Though they stopped dating early in their freshman year at Harvard-Westlake, they remained close friends. By the time they entered their sophomore year, in 2006, Dr. Ward noticed her feelings for Dr. Richardson had again grown more than platonic.

That October, she told him she liked him. A week later, he took her to a local carnival on a date, and from then they remained a couple throughout high school. The summer following their graduation, in August 2009, the two decided to break up because they were going to college in different states: Dr. Ward had enrolled at Columbia, and Dr. Richardson at Washington University in St. Louis.

“It was horrible,” Dr. Ward said about that break up, “but I think for the time that we were apart, it was really actually necessary because it gave us time to exist by ourselves.”

“For most of our adolescent and teenage years we always were with each other,” she added.

That December, when both returned from college for winter break, they started hanging out, and Dr. Richardson knew that his feelings for Dr. Ward had never really gone away. “I really wanted to get back together,” said Dr. Richardson, 31.

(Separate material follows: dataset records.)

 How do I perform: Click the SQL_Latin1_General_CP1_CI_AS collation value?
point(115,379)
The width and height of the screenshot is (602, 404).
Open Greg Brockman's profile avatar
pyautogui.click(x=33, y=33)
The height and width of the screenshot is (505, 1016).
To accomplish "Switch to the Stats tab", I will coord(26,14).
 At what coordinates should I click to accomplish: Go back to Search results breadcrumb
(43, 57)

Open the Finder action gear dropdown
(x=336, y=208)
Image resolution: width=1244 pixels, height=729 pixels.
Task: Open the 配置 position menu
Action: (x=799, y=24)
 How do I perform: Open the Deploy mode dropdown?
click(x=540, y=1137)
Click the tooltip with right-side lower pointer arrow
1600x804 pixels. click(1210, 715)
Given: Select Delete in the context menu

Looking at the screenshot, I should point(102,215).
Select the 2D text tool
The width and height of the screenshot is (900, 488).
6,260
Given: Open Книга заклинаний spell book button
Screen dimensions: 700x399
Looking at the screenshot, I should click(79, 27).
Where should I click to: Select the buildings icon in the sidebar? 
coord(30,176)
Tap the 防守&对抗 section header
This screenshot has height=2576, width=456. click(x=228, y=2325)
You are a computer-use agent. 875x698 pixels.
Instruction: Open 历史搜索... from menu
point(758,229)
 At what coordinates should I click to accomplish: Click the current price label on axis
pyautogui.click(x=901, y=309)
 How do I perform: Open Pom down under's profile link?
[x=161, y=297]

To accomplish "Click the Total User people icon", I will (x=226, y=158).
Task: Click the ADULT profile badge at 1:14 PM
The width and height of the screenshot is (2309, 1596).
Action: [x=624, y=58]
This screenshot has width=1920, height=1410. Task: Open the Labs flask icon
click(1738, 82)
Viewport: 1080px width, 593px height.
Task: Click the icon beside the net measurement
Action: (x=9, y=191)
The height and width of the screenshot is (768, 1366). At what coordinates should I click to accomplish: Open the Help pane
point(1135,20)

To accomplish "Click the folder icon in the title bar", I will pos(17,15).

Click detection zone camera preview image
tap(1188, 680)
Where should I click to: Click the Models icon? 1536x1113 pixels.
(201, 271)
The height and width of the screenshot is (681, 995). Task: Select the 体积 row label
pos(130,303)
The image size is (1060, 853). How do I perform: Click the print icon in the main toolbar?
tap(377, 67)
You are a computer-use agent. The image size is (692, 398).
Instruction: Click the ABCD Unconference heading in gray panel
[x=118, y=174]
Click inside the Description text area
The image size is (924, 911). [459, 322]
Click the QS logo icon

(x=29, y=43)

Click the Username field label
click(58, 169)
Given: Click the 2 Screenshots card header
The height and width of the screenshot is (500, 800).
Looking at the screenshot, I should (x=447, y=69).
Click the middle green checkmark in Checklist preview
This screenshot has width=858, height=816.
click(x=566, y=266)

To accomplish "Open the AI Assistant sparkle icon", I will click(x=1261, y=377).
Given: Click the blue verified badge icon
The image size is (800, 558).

While waiting in the drive-through line at In-N-Out Burger, he asked Dr. Ward if she would consider becoming a couple again. She immediately agreed.

As they dated long-distance college, each would visit the other a few times a year. When both graduated in May 2013, they moved back to Los Angeles. Dr. Ward then moved to Boston for a few months for an internship in art conservation; after it ended, she and Dr. Richardson took a four-month trip through Europe and Asia.

In the months leading up to the trip, each had applied to medical school. While traveling, the two learned that they had been accepted into programs. Dr. Ward later enrolled at the U.C.S.F, and Dr. Richardson at Stanford.

Between their third and fourth years of medical school, both decided to take a year off from their studies to do research. Dr. Ward was chosen as a Fulbright scholar in 2018, and studied neuroaesthetics at Université Paris-Descartes in Paris. Dr. Richardson, who joined her for the year, was doing research at the Institut Gustave Roussy.

They began to talk about marriage while they were living in Paris. After the couple returned to the United States, Dr. Richardson proposed to Dr. Ward in September 2019 at a scenic viewpoint overlooking the San Francisco Bay.

“She’s always so enthusiastic and excited,” Dr. Richardson said about Dr. Ward. “She has amazing life values and morals and is someone I just want to continue growing with.”

The following March, they moved back to Los Angeles and each graduated from medical school months later. Dr. Ward is currently a resident in internal medicine at the University of California, Los Angeles, and a doctoral candidate at Université de Paris-Descartes. Dr. Richardson is a resident in obstetrics and gynecology at U.C.L.A

They were married at the Beverly Hills Courthouse in Beverly Hills, Calif., on April 1, about two years after they had originally planned to wed before postponing because of the pandemic. Nancy Claiborne, a marriage ceremony volunteer with the Los Angeles County Clerk’s office, officiated.

Though only a photographer was present at their civil ceremony, the couple plans to have a second wedding celebration with about 100 vaccinated guests in May 2022 at the Borgo Scopeto Wine & Country Relais, a hotel in Castelnuovo Berardenga, Italy.

“He’s just very generous with his love,” the bride said about the groom. “I can’t imagine my life without him.”